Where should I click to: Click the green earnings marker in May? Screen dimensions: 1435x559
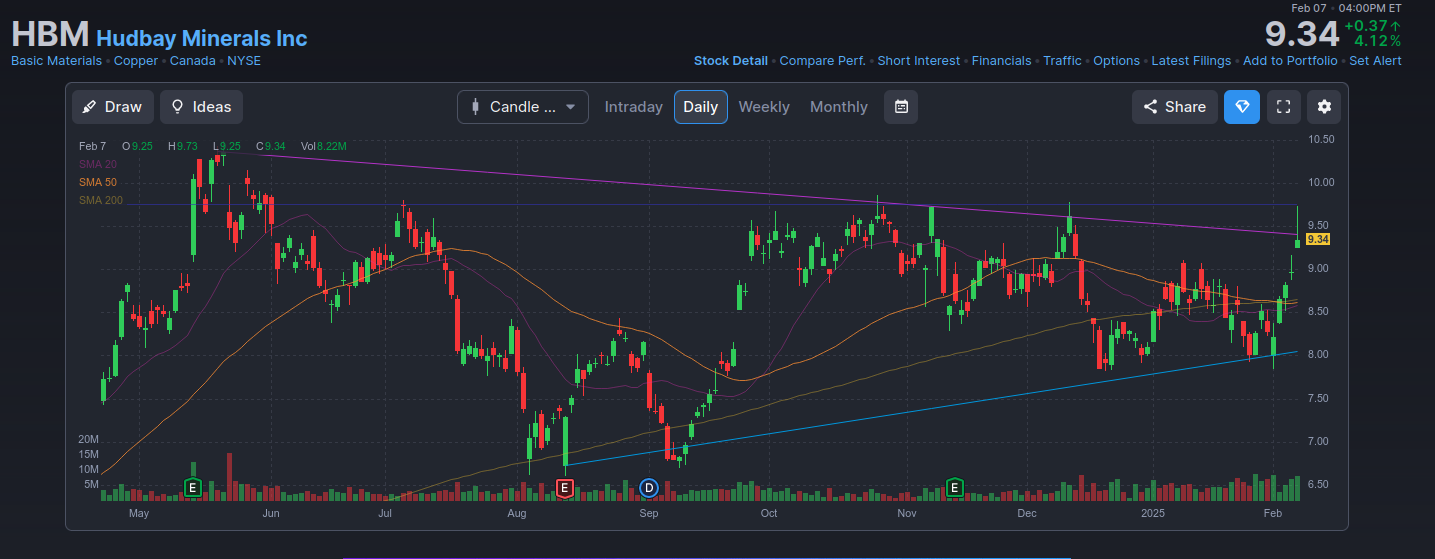point(193,488)
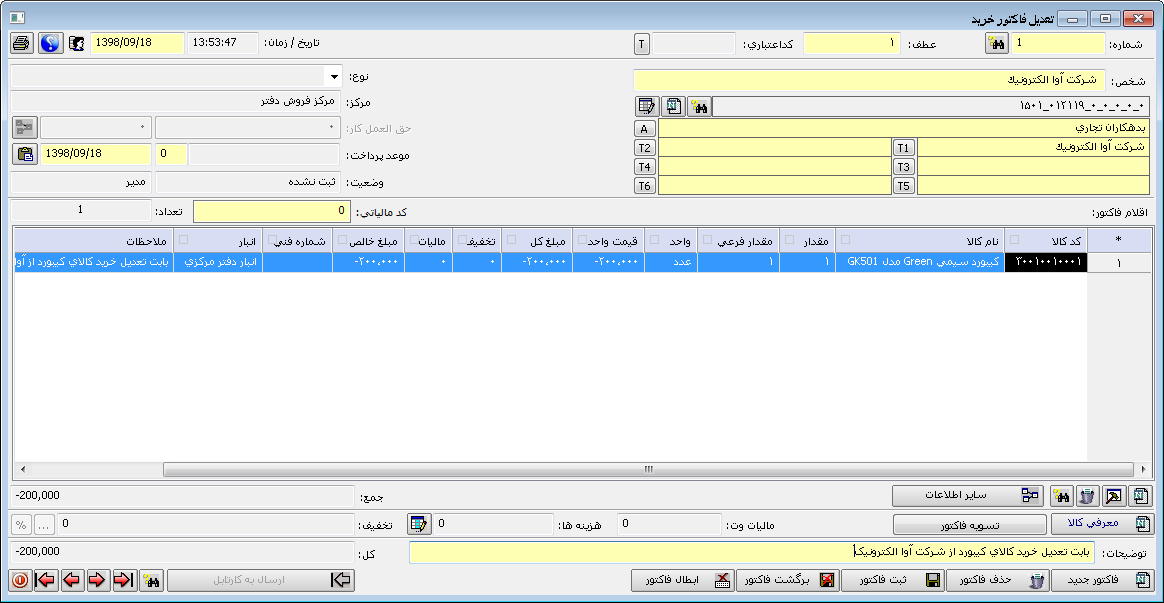Click the ثبت فاکتور save button
Image resolution: width=1164 pixels, height=603 pixels.
(x=893, y=580)
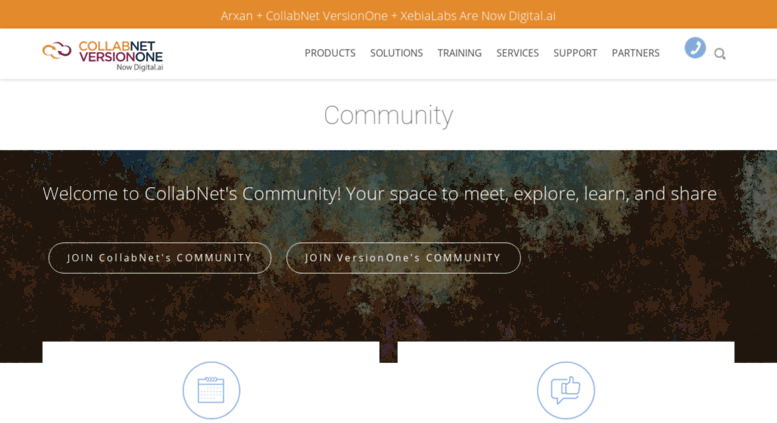The height and width of the screenshot is (423, 777).
Task: Click the COLLABNET VERSIONONE wordmark text
Action: pyautogui.click(x=120, y=52)
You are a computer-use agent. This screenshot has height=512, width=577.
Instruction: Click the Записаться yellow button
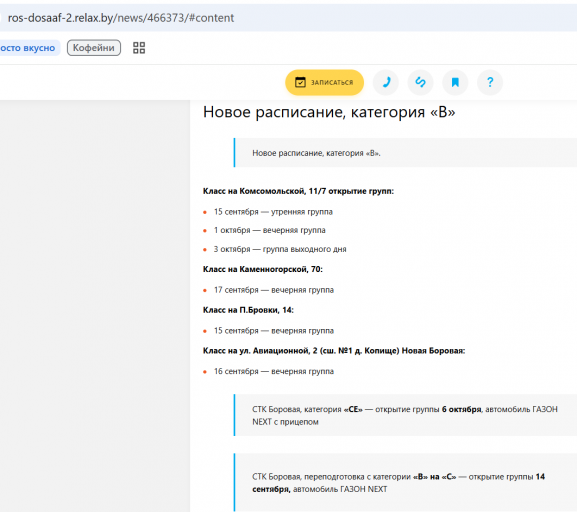(x=324, y=82)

• [ABOUT THIS EXERCISE] Beginning at the line that contains "You are a computer-use", transcribe it and every later line through the last line of the data above, exactly, and drop the pictures.

• [TASK RESPONSE]
You are a computer-use agent. This screenshot has height=512, width=577.
Instruction: Click the Записаться yellow button
(x=324, y=82)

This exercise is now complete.